Where codebase-memory-zig is architecturally or measurably better than the original C implementation (codebase-memory-mcp). This is not a parity tracker (see port-comparison.md for that) — it covers only areas where the Zig port adds something the C original does not have.
Benchmarked on identical fixtures, same host (swerve.local, 2026-04-11). Both implementations produce 100% accuracy on all scored fixtures.
| Repository | Zig (ms) | C (ms) | Speedup |
|---|---|---|---|
| python-basic | 12.9 | 46.7 | 3.6x |
| javascript-basic | 11.7 | 51.3 | 4.4x |
| typescript-basic | 14.0 | 51.2 | 3.7x |
| rust-basic | 14.4 | 46.1 | 3.2x |
| zig-basic | 15.3 | 48.5 | 3.2x |
| codebase-memory-zig (medium, ~200 files) | 1,371 | 11,203 | 8.2x |
Query latency is at parity on small repos (both ~12 ms median for search_graph, query_graph, trace_call_path). The Zig port uses slightly less RSS per query (~3.0 MB vs ~3.6 MB).
The FTS5-backed search_code path trades RSS for different latency characteristics on medium repos. On the todo-search scenario against this repo itself: Zig 413 ms / 28.8 MB RSS vs C 97 ms / 13.4 MB RSS. The tradeoff is that FTS5 enables richer lexical search capabilities that the C path does not have (see below).

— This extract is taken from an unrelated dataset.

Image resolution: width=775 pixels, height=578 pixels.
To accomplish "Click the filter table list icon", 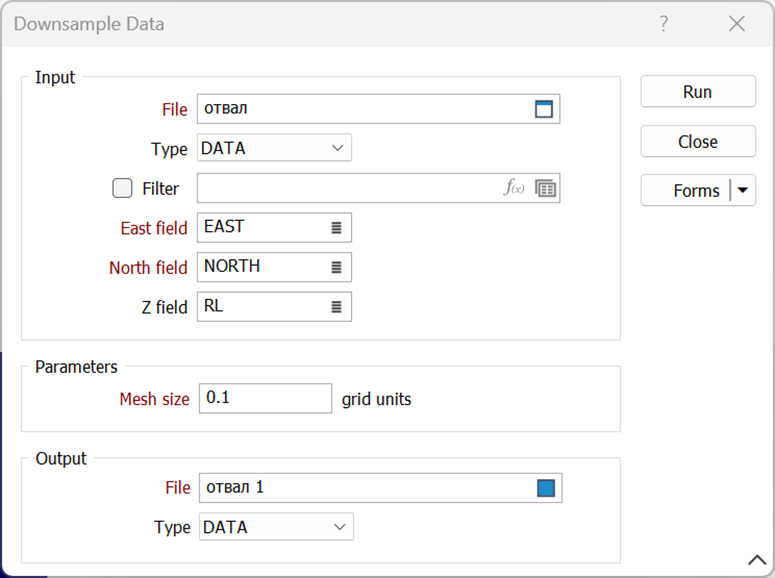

Full benchmark data: .benchmark_reports/benchmark_report.md
| Area | C Original | Zig Port | Why It Matters |
|---|---|---|---|
| Free-text search | grep-based search_code |
SQLite FTS5 virtual table with unicode61 tokenizer (search_index.zig) |
Enables prefix matching, token-aware ranking, and lexical candidate generation without spawning grep subprocesses |
| Query routing | Single graph-native serving path | query_router.zig dispatches each tool to the best internal substrate (FTS5, graph, SCIP, filesystem) |
Tools can be individually optimized without changing the MCP contract |
| SCIP sidecar overlay | Not present | Optional .codebase-memory/scip.json import (scip.zig) adds precise type/symbol metadata from language servers |
Enriches graph precision for languages without native parser support, without blocking baseline indexing |
| Graph query optimization | Correlated subqueries for node degree | CTE pre-computation via GROUP BY in store.zig replaces O(N * |edges|) degree lookups |
Measurably faster on graphs with high edge counts |
| Batch BFS traversal | Per-node edge queries during trace | findEdgesBySourceBatch() / findEdgesByTargetBatch() process entire frontier levels in single SQLite round-trips |
Fewer DB round-trips for deep or wide call chains |
| JSON marshaling | ~1000+ LOC of manual yyjson serialization | std.json with comptime struct reflection |
Eliminates an entire class of serialization bugs; new fields require only struct changes |
| Error handling | int return codes, manually checked |
Error unions (!T) with try / errdefer |
Missing error checks fail at compile time, not at runtime |
| Transactional indexing | Manual error paths | errdefer-guarded beginImmediate() / commit() / rollback() in pipeline.zig |
Corrupted intermediate graph state is structurally impossible |
| Memory management | Custom CBMArena + mimalloc global override |
Zig ArenaAllocator per-file with stdlib GPA |
No external allocator dependency; per-file arenas free entire extraction lifetime in one operation |
| SQLite configuration | Default pragmas | WAL journal, mmap_size = 64 MB, synchronous = NORMAL, busy_timeout = 10s compiled in |
Better concurrent-access behavior and read throughput out of the box |
| Tool | What It Does | Location |
|---|---|---|
| Interop alignment harness | Spins up both Zig and C as MCP servers, sends identical JSON-RPC sequences, canonicalizes and diffs outputs | scripts/run_interop_alignment.sh |
| CLI parity harness | Compares install/uninstall/update behavior in temp-HOME isolation | scripts/run_cli_parity.sh |
| Benchmark suite | Fixture-based accuracy scoring + latency + RSS measurement with JSON/Markdown reports | scripts/run_benchmark_suite.sh |
| Agent comparison harness | Task-scored agent-style comparison across test suites | scripts/run_agent_comparison.zsh |
Decisions from docs/algorithm-audit.md where the Zig port chose a simpler approach without losing meaningful capability:
| C Approach | Zig Replacement | Rationale |
|---|---|---|
| Direct SQLite page writer (1875 LOC) | Bulk INSERT with tuned pragmas |
Simpler, sufficient throughput for the indexing pipeline |
| Slab allocator | std.MemoryPool / GPA |
Idiomatic, less code, no external dependency |
| Louvain community clustering | Label propagation / directory-based grouping | Lighter weight, sufficient for architecture summaries |
| Full Cypher parser (3400 LOC) | Pattern-to-SQL template translator with pushdown | 95% query coverage with substantially less code |
| mimalloc global override | Zig GPA + DebugAllocator |
Safer (double-free detection in debug), no vendored allocator |
| RSS-based memory budgeting | Fixed caps with clear errors | Simpler semantics for a dev tool |